** What to do **
Rewrite the data from its first line through the line containing "Action: [265, 23]", inclusive, replacing "Expand" with "Open" and leaving everything else unchanged.

** Data shown **
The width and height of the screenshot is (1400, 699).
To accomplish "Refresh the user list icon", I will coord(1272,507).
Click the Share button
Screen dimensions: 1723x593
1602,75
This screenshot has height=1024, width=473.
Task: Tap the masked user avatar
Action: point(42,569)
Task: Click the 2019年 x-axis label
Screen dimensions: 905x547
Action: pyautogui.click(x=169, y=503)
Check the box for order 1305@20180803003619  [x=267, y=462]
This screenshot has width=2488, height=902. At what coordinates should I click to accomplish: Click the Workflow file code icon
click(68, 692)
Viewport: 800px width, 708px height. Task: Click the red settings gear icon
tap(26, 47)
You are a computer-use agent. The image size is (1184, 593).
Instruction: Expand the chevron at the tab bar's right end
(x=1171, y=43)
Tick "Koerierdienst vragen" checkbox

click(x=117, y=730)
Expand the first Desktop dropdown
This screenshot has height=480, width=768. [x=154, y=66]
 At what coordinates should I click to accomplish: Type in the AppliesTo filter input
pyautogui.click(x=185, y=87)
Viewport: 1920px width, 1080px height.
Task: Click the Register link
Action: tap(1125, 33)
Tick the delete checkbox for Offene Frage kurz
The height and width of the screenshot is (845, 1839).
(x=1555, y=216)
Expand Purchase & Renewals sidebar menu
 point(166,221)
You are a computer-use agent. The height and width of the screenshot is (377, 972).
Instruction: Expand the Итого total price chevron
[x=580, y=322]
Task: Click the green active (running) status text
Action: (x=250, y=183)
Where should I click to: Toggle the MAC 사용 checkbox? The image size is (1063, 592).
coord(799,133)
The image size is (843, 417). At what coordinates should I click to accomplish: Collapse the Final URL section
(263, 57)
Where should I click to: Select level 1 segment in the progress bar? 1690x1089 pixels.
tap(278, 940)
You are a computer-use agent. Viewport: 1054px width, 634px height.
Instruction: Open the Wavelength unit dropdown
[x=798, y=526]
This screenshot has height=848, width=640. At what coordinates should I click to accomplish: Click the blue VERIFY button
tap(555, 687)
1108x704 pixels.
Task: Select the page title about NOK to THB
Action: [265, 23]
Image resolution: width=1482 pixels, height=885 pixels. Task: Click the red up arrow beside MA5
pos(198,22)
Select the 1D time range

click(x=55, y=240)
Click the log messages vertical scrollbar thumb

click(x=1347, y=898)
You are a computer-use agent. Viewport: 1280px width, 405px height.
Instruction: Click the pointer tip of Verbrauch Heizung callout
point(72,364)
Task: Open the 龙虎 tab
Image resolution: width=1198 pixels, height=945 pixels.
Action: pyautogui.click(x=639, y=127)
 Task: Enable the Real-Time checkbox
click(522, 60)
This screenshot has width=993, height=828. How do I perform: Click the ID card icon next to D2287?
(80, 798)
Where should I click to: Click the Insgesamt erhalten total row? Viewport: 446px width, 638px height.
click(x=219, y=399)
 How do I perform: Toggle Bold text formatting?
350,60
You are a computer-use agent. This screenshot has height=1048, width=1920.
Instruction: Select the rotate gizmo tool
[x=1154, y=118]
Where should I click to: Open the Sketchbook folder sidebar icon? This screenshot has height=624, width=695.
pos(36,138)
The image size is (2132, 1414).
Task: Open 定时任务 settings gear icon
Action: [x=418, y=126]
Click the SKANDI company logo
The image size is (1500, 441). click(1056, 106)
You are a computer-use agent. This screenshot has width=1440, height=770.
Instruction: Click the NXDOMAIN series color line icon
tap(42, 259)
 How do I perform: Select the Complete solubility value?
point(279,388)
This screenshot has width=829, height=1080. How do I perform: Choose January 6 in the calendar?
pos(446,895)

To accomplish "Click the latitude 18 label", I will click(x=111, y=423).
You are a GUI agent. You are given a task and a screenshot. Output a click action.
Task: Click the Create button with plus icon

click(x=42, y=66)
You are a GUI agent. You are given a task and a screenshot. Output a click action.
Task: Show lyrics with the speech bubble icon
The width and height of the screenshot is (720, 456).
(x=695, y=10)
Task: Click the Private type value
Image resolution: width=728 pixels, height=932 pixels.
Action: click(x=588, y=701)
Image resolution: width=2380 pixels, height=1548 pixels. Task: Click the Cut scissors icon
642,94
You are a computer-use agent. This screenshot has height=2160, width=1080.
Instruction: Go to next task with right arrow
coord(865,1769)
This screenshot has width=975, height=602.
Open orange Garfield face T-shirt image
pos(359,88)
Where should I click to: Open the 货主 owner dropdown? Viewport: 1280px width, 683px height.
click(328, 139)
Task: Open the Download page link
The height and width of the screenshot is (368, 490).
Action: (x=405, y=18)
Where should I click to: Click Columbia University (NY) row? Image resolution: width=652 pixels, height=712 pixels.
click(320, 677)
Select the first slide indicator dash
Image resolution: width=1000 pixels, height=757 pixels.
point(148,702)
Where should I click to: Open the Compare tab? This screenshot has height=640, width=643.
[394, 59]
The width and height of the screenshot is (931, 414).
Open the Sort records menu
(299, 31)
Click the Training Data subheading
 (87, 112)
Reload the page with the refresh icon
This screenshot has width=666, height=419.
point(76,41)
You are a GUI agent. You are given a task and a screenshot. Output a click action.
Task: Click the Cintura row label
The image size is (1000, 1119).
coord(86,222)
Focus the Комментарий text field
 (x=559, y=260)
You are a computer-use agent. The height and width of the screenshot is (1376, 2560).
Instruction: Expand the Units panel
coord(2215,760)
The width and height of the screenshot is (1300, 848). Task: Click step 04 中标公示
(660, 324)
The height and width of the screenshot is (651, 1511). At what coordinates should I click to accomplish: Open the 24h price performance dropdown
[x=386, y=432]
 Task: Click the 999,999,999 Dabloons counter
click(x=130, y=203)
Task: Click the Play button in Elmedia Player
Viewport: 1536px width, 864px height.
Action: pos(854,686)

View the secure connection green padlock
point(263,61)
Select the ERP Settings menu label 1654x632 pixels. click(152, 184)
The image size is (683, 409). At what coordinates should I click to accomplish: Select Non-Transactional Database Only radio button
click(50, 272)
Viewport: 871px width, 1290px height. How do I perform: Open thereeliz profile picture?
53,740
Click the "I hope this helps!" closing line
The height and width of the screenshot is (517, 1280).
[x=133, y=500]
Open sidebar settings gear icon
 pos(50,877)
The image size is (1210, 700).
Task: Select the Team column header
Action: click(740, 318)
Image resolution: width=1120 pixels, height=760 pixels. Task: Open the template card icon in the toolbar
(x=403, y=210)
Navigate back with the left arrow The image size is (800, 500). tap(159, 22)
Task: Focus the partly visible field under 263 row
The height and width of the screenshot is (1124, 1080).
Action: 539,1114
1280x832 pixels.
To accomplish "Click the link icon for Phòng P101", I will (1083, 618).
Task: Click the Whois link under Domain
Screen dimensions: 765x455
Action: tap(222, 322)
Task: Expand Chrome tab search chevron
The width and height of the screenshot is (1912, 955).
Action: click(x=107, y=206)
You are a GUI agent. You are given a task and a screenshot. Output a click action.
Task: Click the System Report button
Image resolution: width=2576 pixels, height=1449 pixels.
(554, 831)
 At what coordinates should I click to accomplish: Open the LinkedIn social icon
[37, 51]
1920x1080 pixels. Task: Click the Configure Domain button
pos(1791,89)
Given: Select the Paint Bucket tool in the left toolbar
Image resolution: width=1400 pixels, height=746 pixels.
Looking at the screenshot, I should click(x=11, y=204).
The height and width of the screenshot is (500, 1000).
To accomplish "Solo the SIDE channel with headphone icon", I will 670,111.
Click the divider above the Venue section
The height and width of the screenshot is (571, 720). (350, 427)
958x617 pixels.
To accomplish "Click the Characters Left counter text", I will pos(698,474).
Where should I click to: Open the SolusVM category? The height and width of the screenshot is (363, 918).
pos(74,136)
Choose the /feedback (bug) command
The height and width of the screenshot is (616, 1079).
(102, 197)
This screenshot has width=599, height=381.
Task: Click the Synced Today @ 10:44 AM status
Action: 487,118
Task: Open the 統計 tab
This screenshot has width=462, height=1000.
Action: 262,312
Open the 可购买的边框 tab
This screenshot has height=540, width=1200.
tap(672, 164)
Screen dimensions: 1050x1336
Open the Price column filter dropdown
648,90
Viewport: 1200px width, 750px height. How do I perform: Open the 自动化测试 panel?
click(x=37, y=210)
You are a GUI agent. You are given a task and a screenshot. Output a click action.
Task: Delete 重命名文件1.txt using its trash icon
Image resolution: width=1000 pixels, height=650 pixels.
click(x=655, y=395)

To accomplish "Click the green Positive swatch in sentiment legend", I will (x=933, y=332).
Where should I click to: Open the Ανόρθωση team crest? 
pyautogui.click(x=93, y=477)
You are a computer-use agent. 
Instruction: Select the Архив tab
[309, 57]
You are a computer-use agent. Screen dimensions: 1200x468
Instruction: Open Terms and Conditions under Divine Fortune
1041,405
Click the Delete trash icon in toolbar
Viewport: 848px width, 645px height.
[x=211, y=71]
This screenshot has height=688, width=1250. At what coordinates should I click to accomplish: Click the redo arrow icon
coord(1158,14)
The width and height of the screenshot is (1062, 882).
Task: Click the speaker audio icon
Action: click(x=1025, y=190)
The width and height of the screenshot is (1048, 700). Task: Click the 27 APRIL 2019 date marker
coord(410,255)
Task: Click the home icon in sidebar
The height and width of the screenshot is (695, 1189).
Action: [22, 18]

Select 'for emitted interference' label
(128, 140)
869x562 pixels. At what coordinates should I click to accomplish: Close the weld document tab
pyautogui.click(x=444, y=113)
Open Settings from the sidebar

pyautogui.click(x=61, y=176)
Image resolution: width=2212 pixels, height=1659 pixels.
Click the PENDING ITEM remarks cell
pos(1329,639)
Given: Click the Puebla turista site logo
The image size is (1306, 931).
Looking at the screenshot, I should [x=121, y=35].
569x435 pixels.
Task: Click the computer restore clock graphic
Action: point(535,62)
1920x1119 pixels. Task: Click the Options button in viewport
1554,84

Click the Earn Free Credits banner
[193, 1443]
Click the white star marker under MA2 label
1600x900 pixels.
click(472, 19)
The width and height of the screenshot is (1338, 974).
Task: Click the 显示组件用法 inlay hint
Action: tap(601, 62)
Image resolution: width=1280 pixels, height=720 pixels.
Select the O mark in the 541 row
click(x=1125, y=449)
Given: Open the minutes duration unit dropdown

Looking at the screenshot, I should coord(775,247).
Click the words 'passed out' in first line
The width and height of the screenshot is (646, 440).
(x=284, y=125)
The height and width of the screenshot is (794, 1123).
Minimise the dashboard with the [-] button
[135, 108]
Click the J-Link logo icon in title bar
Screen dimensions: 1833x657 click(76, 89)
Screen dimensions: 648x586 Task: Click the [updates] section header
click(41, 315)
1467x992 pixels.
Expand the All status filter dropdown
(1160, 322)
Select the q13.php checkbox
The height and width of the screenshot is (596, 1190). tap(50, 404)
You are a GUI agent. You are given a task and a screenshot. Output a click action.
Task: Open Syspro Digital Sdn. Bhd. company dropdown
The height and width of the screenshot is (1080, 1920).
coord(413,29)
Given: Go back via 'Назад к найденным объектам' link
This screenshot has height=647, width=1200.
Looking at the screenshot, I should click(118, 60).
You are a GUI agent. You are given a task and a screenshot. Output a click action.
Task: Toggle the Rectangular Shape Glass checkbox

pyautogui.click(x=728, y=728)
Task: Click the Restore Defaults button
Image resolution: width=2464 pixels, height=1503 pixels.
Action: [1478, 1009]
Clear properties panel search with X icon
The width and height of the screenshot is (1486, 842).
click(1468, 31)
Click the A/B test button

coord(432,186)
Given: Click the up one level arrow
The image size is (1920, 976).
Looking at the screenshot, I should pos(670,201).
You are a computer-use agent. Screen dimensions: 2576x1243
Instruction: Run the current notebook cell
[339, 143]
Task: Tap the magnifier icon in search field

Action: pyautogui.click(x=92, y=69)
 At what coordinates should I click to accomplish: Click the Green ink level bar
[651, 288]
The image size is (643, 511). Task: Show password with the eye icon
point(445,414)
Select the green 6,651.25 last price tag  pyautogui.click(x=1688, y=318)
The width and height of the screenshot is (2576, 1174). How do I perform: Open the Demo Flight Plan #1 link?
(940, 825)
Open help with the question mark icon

** Response below **
The width and height of the screenshot is (1400, 699).
To accomplish "Refresh the user list icon", I will coord(1272,507).
Click the Share button
Screen dimensions: 1723x593
1602,75
This screenshot has height=1024, width=473.
Task: Tap the masked user avatar
Action: point(42,569)
Task: Click the 2019年 x-axis label
Screen dimensions: 905x547
Action: pyautogui.click(x=169, y=503)
Check the box for order 1305@20180803003619  [x=267, y=462]
This screenshot has width=2488, height=902. At what coordinates should I click to accomplish: Click the Workflow file code icon
click(68, 692)
Viewport: 800px width, 708px height. Task: Click the red settings gear icon
tap(26, 47)
You are a computer-use agent. The image size is (1184, 593).
Instruction: Open the chevron at the tab bar's right end
(x=1171, y=43)
Tick "Koerierdienst vragen" checkbox

click(x=117, y=730)
Open the first Desktop dropdown
This screenshot has height=480, width=768. [x=154, y=66]
 At what coordinates should I click to accomplish: Type in the AppliesTo filter input
pyautogui.click(x=185, y=87)
Viewport: 1920px width, 1080px height.
Task: Click the Register link
Action: tap(1125, 33)
Tick the delete checkbox for Offene Frage kurz
The height and width of the screenshot is (845, 1839).
(x=1555, y=216)
Open Purchase & Renewals sidebar menu
 point(166,221)
You are a computer-use agent. The height and width of the screenshot is (377, 972).
Instruction: Open the Итого total price chevron
[x=580, y=322]
Task: Click the green active (running) status text
Action: (x=250, y=183)
Where should I click to: Toggle the MAC 사용 checkbox? The image size is (1063, 592).
coord(799,133)
The image size is (843, 417). At what coordinates should I click to accomplish: Collapse the Final URL section
(263, 57)
Where should I click to: Select level 1 segment in the progress bar? 1690x1089 pixels.
tap(278, 940)
You are a computer-use agent. Viewport: 1054px width, 634px height.
Instruction: Open the Wavelength unit dropdown
[x=798, y=526]
This screenshot has height=848, width=640. At what coordinates should I click to accomplish: Click the blue VERIFY button
tap(555, 687)
1108x704 pixels.
Task: Select the page title about NOK to THB
Action: [265, 23]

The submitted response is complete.